Accompanying this threat of exodus, specialist tax advisers have drawn up emergency plans that would allow their non-domicile clients to remain in Britain without being caught by tax even if the loophole were closed. Rawlinson and Hunter, who advise Rausing and other fabulously wealthy non-domicile tax avoiders, circulated a memo to clients on March 19 suggesting a choice of manoeuvres to help them to frustrate Brown’s plans.
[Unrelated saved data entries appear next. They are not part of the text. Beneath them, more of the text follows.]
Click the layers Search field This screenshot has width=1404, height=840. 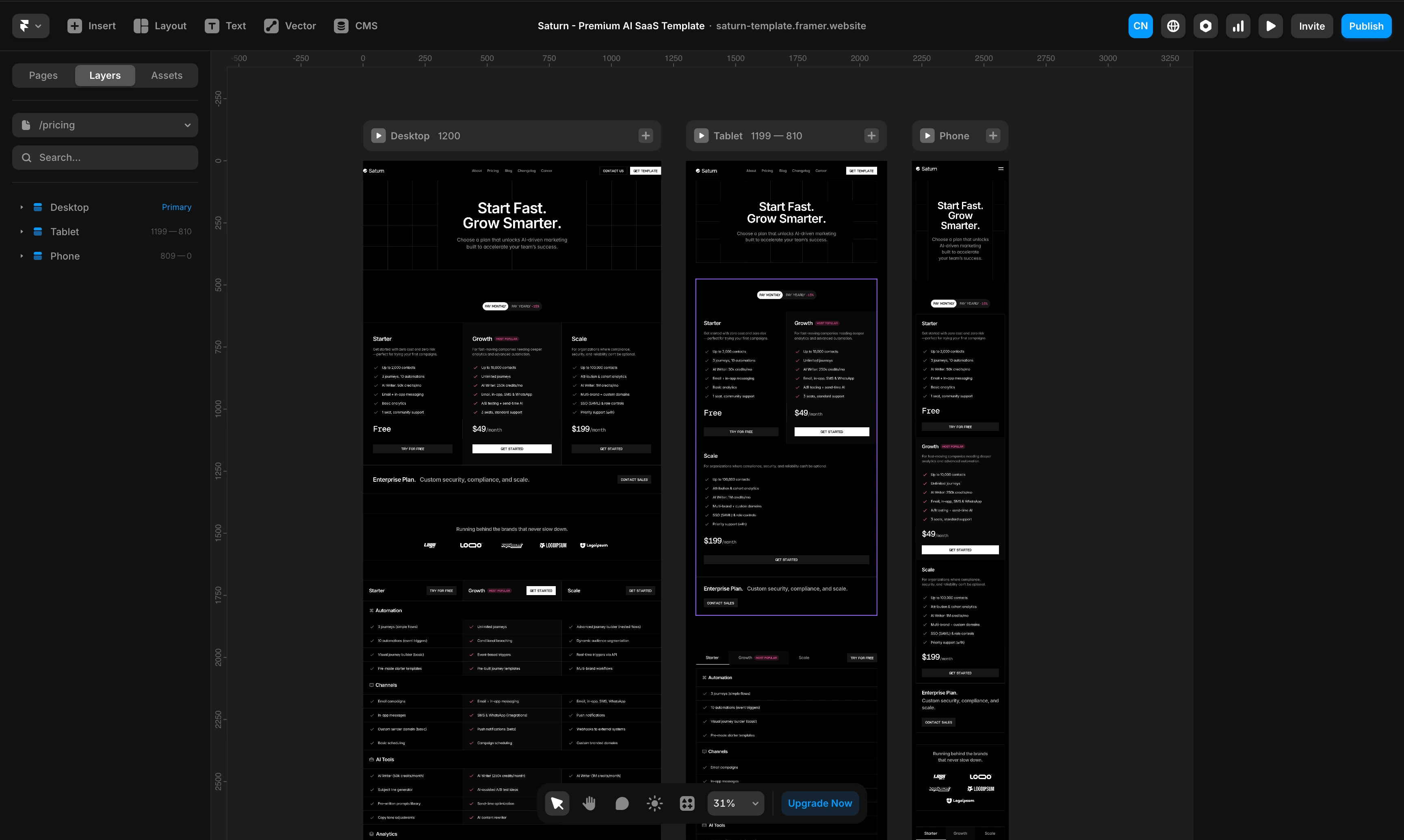tap(105, 157)
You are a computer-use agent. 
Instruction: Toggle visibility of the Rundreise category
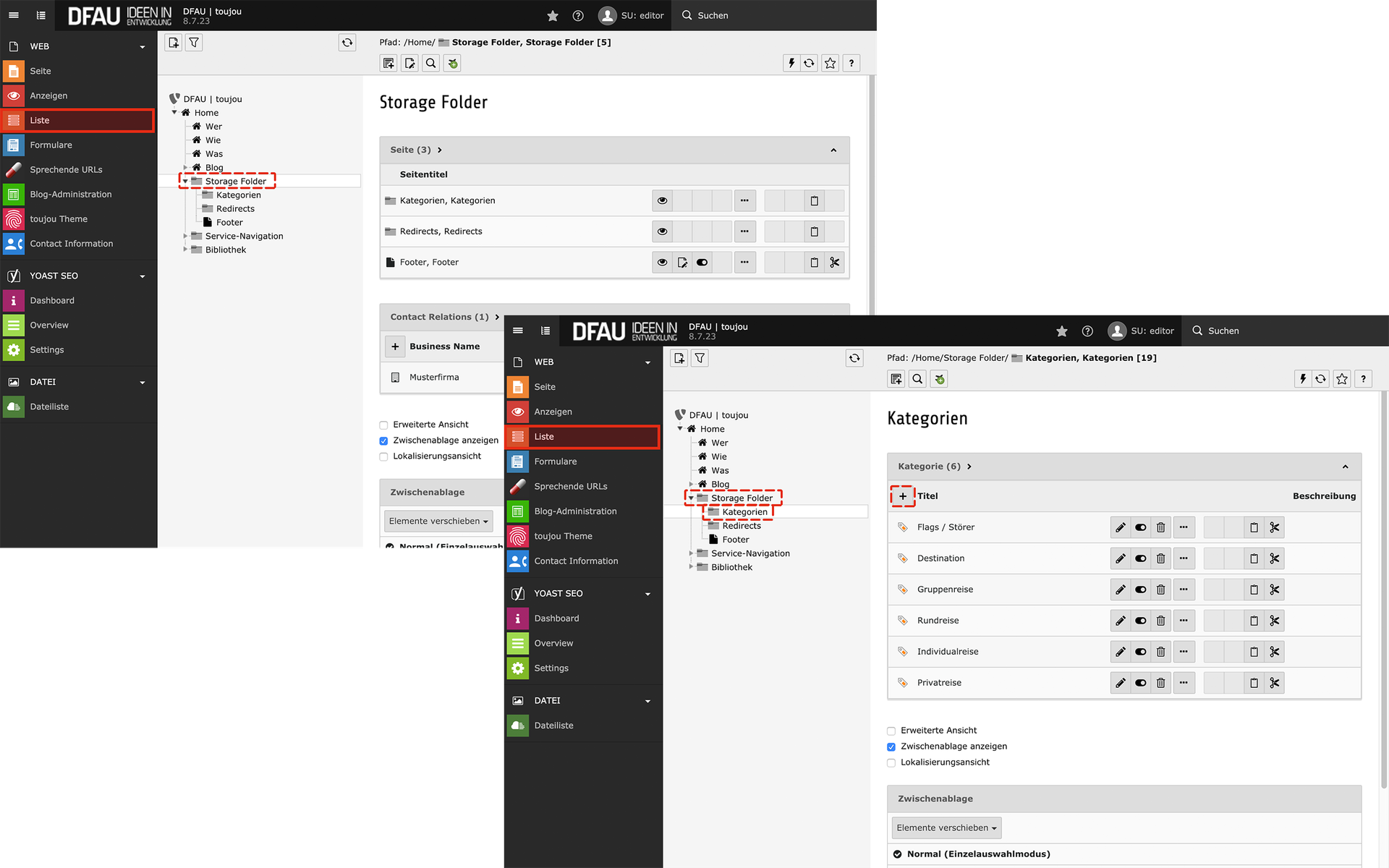click(x=1140, y=621)
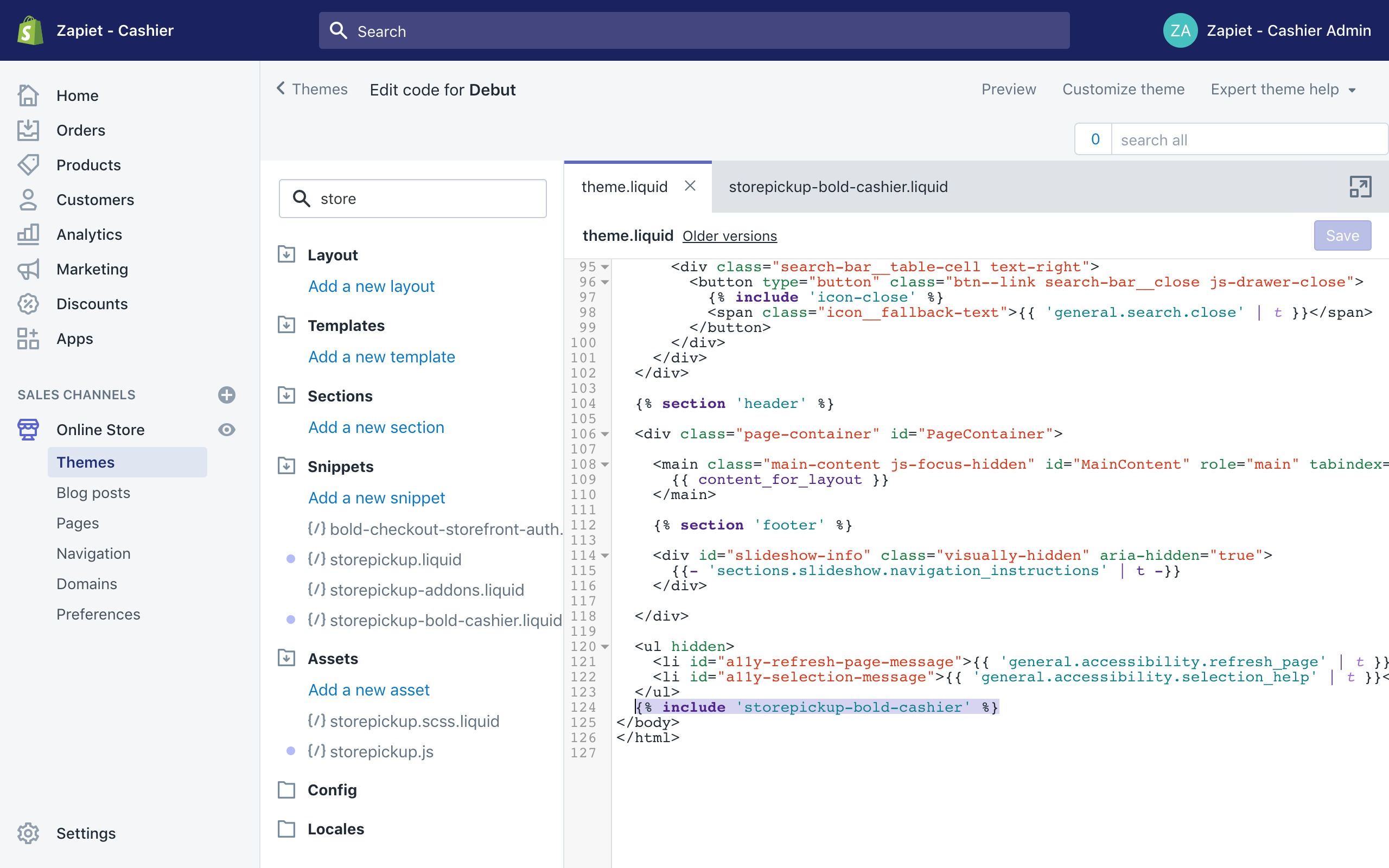
Task: Open Analytics via the chart icon
Action: (28, 234)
Titled Non-UK domiciliaries—change in the wind?, the memo outlined four moves which had to be made within days, before the tax year ended on April 5. These were that those who were holding overseas assets in their own names could transfer them to trusts to avoid capital gains tax; those who had accumulated capital in trusts should try to transfer it to beneficiaries to avoid capital gains tax; those who had income in trusts should distribute it to a suitable recipient outside Britain to avoid income tax; those who had registered UK property in the name of off-shore companies should rapidly dismantle the whole structure for fear that, without the loophole, they might be liable to pay more capital gains tax on a sale than if they had simply registered the property in their own name.

Previous attempts by the Inland Revenue to reform the tax treatment of non-domiciles—in 1956, 1974 and 1988—all foundered. Labour promised a clampdown in 1994 when in opposition, in a paper called Tackling Tax Abuses. But clearly the government’s much vaunted opposition to a “something for nothing mentality”—that was supposed to epitomise everything bad about the old welfare state policies—once again does not extend to the super-rich. Their already privileged lives will continue to be subsidised by the taxes paid by millions of ordinary working people.